→ **Extracted records**:
-------------------------

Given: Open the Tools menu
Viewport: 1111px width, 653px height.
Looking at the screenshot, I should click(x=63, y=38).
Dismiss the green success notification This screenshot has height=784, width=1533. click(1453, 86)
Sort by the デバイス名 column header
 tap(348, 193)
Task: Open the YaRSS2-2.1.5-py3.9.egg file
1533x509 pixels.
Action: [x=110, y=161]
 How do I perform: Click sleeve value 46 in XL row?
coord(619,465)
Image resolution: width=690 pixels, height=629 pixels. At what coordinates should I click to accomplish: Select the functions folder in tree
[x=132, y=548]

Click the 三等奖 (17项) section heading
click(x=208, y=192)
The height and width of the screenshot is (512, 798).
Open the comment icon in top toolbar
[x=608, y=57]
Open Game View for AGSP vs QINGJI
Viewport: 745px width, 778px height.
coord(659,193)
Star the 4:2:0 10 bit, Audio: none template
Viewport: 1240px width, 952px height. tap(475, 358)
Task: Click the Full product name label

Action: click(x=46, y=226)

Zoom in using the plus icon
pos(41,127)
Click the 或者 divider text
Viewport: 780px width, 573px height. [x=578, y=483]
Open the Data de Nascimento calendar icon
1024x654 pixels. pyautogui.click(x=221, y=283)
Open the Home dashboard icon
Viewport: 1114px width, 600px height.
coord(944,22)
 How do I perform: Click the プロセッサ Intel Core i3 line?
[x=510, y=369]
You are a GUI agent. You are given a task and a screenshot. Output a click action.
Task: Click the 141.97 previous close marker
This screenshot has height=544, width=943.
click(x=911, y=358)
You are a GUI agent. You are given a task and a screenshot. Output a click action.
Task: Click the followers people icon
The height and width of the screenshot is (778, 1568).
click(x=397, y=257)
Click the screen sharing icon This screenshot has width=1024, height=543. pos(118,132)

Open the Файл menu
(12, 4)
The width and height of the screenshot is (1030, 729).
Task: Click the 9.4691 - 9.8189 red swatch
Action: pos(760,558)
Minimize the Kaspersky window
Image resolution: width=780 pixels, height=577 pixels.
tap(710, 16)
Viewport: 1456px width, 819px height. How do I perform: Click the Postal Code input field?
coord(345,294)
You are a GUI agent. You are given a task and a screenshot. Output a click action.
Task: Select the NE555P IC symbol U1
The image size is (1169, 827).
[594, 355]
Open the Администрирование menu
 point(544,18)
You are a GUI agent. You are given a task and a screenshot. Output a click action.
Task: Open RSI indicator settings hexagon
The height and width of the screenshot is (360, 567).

-------------------------

→ **What you need to do**: The records above are to be printed out again exactly, without omission.

→ **Solved problem**:
Given: Open the Tools menu
Viewport: 1111px width, 653px height.
Looking at the screenshot, I should click(x=63, y=38).
Dismiss the green success notification This screenshot has height=784, width=1533. click(1453, 86)
Sort by the デバイス名 column header
 tap(348, 193)
Task: Open the YaRSS2-2.1.5-py3.9.egg file
1533x509 pixels.
Action: [x=110, y=161]
 How do I perform: Click sleeve value 46 in XL row?
coord(619,465)
Image resolution: width=690 pixels, height=629 pixels. At what coordinates should I click to accomplish: Select the functions folder in tree
[x=132, y=548]

Click the 三等奖 (17项) section heading
click(x=208, y=192)
The height and width of the screenshot is (512, 798).
Open the comment icon in top toolbar
[x=608, y=57]
Open Game View for AGSP vs QINGJI
Viewport: 745px width, 778px height.
coord(659,193)
Star the 4:2:0 10 bit, Audio: none template
Viewport: 1240px width, 952px height. tap(475, 358)
Task: Click the Full product name label

Action: click(x=46, y=226)

Zoom in using the plus icon
pos(41,127)
Click the 或者 divider text
Viewport: 780px width, 573px height. [x=578, y=483]
Open the Data de Nascimento calendar icon
1024x654 pixels. pyautogui.click(x=221, y=283)
Open the Home dashboard icon
Viewport: 1114px width, 600px height.
coord(944,22)
 How do I perform: Click the プロセッサ Intel Core i3 line?
[x=510, y=369]
You are a GUI agent. You are given a task and a screenshot. Output a click action.
Task: Click the 141.97 previous close marker
This screenshot has height=544, width=943.
click(x=911, y=358)
You are a GUI agent. You are given a task and a screenshot. Output a click action.
Task: Click the followers people icon
The height and width of the screenshot is (778, 1568).
click(x=397, y=257)
Click the screen sharing icon This screenshot has width=1024, height=543. pos(118,132)

Open the Файл menu
(12, 4)
The width and height of the screenshot is (1030, 729).
Task: Click the 9.4691 - 9.8189 red swatch
Action: pos(760,558)
Minimize the Kaspersky window
Image resolution: width=780 pixels, height=577 pixels.
tap(710, 16)
Viewport: 1456px width, 819px height. How do I perform: Click the Postal Code input field?
coord(345,294)
You are a GUI agent. You are given a task and a screenshot. Output a click action.
Task: Select the NE555P IC symbol U1
The image size is (1169, 827).
[594, 355]
Open the Администрирование menu
 point(544,18)
You are a GUI agent. You are given a task and a screenshot. Output a click action.
Task: Open RSI indicator settings hexagon
The height and width of the screenshot is (360, 567).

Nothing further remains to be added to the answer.